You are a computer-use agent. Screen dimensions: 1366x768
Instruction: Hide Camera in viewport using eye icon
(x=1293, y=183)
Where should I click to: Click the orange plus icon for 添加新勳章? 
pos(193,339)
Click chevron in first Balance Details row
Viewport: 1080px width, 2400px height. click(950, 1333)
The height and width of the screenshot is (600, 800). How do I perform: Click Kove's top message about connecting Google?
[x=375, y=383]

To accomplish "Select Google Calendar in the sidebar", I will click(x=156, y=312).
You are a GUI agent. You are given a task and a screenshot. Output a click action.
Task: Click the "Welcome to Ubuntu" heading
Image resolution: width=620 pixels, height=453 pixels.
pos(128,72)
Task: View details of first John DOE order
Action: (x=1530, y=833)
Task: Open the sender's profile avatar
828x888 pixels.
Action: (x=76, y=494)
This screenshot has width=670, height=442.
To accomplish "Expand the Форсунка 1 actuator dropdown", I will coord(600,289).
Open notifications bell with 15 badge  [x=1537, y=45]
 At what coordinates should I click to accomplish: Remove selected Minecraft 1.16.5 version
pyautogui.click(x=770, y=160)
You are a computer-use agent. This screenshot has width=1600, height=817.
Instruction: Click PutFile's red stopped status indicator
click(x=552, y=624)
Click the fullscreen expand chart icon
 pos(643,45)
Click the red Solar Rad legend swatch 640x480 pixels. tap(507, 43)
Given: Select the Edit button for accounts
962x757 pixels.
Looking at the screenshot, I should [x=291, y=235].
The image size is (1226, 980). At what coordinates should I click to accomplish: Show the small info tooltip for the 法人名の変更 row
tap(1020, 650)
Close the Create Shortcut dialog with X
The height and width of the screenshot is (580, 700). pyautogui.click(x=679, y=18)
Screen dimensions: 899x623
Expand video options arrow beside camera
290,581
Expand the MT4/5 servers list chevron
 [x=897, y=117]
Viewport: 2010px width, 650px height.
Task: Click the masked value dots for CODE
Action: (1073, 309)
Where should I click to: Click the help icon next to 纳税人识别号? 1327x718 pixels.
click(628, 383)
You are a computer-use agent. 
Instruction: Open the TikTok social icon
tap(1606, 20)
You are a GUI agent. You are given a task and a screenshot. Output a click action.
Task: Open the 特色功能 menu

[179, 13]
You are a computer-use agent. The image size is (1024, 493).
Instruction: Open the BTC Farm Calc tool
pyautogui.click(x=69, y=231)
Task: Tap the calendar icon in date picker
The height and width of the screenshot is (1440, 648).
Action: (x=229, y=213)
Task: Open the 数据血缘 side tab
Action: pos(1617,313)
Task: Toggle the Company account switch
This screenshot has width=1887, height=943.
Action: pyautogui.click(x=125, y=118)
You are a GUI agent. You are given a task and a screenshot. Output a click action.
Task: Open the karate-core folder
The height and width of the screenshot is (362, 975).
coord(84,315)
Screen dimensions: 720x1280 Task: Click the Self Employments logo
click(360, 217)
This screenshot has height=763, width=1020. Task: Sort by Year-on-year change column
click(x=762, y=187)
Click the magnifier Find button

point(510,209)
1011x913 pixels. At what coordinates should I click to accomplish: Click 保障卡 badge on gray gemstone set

### THE TASK
Write out every line of the material exactly as it appears.

### FINISHED TASK
You are a computer-use agent. Screen dimensions: 1366x768
Instruction: Hide Camera in viewport using eye icon
(x=1293, y=183)
Where should I click to: Click the orange plus icon for 添加新勳章? 
pos(193,339)
Click chevron in first Balance Details row
Viewport: 1080px width, 2400px height. click(950, 1333)
The height and width of the screenshot is (600, 800). How do I perform: Click Kove's top message about connecting Google?
[x=375, y=383]

To accomplish "Select Google Calendar in the sidebar", I will click(x=156, y=312).
You are a GUI agent. You are given a task and a screenshot. Output a click action.
Task: Click the "Welcome to Ubuntu" heading
Image resolution: width=620 pixels, height=453 pixels.
pos(128,72)
Task: View details of first John DOE order
Action: (x=1530, y=833)
Task: Open the sender's profile avatar
828x888 pixels.
Action: (x=76, y=494)
This screenshot has width=670, height=442.
To accomplish "Expand the Форсунка 1 actuator dropdown", I will coord(600,289).
Open notifications bell with 15 badge  [x=1537, y=45]
 At what coordinates should I click to accomplish: Remove selected Minecraft 1.16.5 version
pyautogui.click(x=770, y=160)
You are a computer-use agent. This screenshot has width=1600, height=817.
Instruction: Click PutFile's red stopped status indicator
click(x=552, y=624)
Click the fullscreen expand chart icon
 pos(643,45)
Click the red Solar Rad legend swatch 640x480 pixels. tap(507, 43)
Given: Select the Edit button for accounts
962x757 pixels.
Looking at the screenshot, I should [x=291, y=235].
The image size is (1226, 980). At what coordinates should I click to accomplish: Show the small info tooltip for the 法人名の変更 row
tap(1020, 650)
Close the Create Shortcut dialog with X
The height and width of the screenshot is (580, 700). pyautogui.click(x=679, y=18)
Screen dimensions: 899x623
Expand video options arrow beside camera
290,581
Expand the MT4/5 servers list chevron
 [x=897, y=117]
Viewport: 2010px width, 650px height.
Task: Click the masked value dots for CODE
Action: (1073, 309)
Where should I click to: Click the help icon next to 纳税人识别号? 1327x718 pixels.
click(628, 383)
You are a computer-use agent. 
Instruction: Open the TikTok social icon
tap(1606, 20)
You are a GUI agent. You are given a task and a screenshot. Output a click action.
Task: Open the 特色功能 menu

[179, 13]
You are a computer-use agent. The image size is (1024, 493).
Instruction: Open the BTC Farm Calc tool
pyautogui.click(x=69, y=231)
Task: Tap the calendar icon in date picker
The height and width of the screenshot is (1440, 648).
Action: (x=229, y=213)
Task: Open the 数据血缘 side tab
Action: pos(1617,313)
Task: Toggle the Company account switch
This screenshot has width=1887, height=943.
Action: pyautogui.click(x=125, y=118)
You are a GUI agent. You are given a task and a screenshot. Output a click action.
Task: Open the karate-core folder
The height and width of the screenshot is (362, 975).
coord(84,315)
Screen dimensions: 720x1280 Task: Click the Self Employments logo
click(360, 217)
This screenshot has height=763, width=1020. Task: Sort by Year-on-year change column
click(x=762, y=187)
Click the magnifier Find button

point(510,209)
1011x913 pixels. At what coordinates should I click to accomplish: Click 保障卡 badge on gray gemstone set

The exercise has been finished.